Kuusap pipiku yang berair itu, dan kemudian Salim duduk tepat di sisiku, sedikit berjauhan tepatnya.
"Hei, himme menolehlah kesini."
Saatku tolehkan kepalaku, di sanalah Salim sedang mulai memfotoku.
"Hei mengapa kau memfotoku?"
"Kau tahu Sania ini momen penting. Hari ini kau berpakaian rapih dengan rambut sedikit terurai, Sania. Kau cantik sekali."
Aku memaksa tersenyum, hanya menyeringai tipis tepatnya berkata, "Terima kasih, Salim."
"Nah, begitu senyum, himme."
Aku hanyalah tersenyum mendengar kata-kata Salim.

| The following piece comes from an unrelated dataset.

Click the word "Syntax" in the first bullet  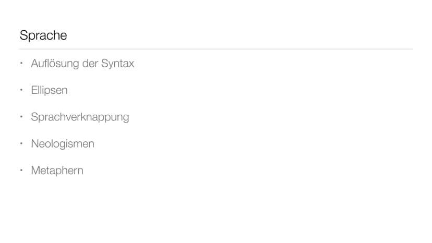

"Sania, mengapa kau sering kali menangis? Kau tahu kau bahkan selalu membuatku ingin membuat serial tangled dengan kau sebagai tokoh utamanya."
"Mengapa?"
"Karena ketika aku pulang bekerja dan aku selalulah melihatmu sedang termenung, sekakan kau bersedih hati. Dan rambutmu yang panjang itu selalu kau biarkan terurai, kau tahu? Bahkan ketika masuk rumah aku selalu menganggap akulah penyihir yang menyandra tuan putri."

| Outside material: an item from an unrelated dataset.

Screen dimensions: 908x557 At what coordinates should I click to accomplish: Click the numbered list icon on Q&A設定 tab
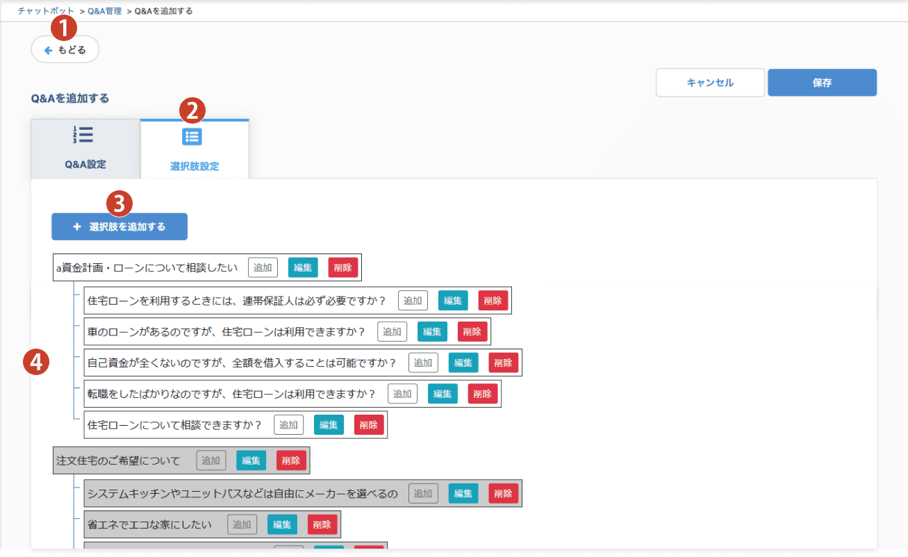click(x=83, y=135)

Ku gelengkan kepalaku itu dan berkata, "Bukannya seperti itu Salim, mengapa kau berpikir seperti itu?"
"Karena aku tahu kau sedang memikirkan seseorang, ya kan? Mengapa kau tak bercerita padaku?"
Aku menatap Samir dengan tatapan heran.
"Sudahlah, kau tahu aku bahkan juga sedang jatuh cinta, Himme."
Aku tersenyum ke arah Salim, apalagi ketika ia memanggilku dengan sebutan Himme.
"Sebenarnya, memang ada seseorang yang sedang ku pikirkan 10 tahun terakhir ini, aku tahu ini gila."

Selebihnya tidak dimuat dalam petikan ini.